PPE, which is suitable for various types of patient interactions, must be made available. It must include personal clothing to shield medical personnel from contaminated blood, saliva or other potentially infectious material (OPIM).
PPE includes safety goggles, face shields, masks, gloves, overalls/dresses (with or without an apron), headcover and outer shoes. Each component and the reason for its use is described below:
Face shield and goggles:
Contamination of the mucous membrane of the eyes, nose, and mouth from droplets brought about by coughing or sneezing of an infected person during a surgical procedure is likely to release aerosols into the air. Another possibility is touching of eyes, nose, or mouth with hands which have come in contact with the contaminated area. Hence, shielding of the mucous membranes of the eye, nose, and mouth with a face shield ensures safety.
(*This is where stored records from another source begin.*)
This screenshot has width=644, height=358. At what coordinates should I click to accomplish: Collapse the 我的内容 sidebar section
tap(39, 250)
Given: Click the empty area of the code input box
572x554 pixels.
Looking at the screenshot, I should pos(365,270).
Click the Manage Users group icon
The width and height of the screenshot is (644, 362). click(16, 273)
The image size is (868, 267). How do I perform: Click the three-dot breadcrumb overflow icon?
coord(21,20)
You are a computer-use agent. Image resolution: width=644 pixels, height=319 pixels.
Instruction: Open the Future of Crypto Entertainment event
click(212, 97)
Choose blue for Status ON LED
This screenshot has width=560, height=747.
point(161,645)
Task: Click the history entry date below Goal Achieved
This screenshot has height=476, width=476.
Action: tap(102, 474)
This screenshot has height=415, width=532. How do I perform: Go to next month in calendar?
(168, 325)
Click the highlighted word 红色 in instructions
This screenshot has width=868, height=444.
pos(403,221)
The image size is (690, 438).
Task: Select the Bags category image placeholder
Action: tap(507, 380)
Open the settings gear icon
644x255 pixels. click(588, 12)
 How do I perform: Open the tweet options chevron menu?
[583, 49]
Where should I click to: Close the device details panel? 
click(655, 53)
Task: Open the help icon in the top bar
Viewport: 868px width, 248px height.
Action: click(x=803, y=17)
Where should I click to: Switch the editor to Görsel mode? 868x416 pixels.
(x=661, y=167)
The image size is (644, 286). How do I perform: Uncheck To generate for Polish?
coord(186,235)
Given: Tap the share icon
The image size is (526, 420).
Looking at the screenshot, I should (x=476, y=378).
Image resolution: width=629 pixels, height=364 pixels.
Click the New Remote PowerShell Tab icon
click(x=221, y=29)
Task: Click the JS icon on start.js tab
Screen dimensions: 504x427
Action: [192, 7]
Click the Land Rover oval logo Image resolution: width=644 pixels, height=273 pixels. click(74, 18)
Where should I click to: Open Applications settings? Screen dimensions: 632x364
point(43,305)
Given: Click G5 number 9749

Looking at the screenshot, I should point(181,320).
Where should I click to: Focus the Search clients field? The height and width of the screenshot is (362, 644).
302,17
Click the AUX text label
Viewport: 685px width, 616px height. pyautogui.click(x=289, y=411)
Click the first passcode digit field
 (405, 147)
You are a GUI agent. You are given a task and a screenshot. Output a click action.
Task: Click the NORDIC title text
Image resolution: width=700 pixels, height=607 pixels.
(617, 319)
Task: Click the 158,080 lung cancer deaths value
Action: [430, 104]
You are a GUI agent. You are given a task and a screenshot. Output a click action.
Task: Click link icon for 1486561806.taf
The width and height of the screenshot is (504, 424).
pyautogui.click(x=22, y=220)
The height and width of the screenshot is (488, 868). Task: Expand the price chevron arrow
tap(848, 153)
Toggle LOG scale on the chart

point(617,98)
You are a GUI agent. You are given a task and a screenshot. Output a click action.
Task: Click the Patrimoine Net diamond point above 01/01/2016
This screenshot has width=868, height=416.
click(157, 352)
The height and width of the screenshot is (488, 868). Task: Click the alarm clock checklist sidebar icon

Safety glasses/goggles with broad frames cover a good layer of facial skin, eyes and the surrounding area.
Coronavirus targets the upper and lower respiratory tract predominantly. Therefore, shielding the airways from droplets/aerosols prevents infections. This virus can also enter the host if the mucous membranes of the mouth and nose are contaminated by infectious droplets or by contaminated hands; hence masks come into play. They shield the nose and mouth from microorganisms. There are two types of masks recommended for healthcare professionals depending on the work environment:
- Three-layer medical masks: Three-layer medical masks are fluid-resistant masks. The material used in these masks protects the wearer from infectious material released while coughing, sneezing or talking.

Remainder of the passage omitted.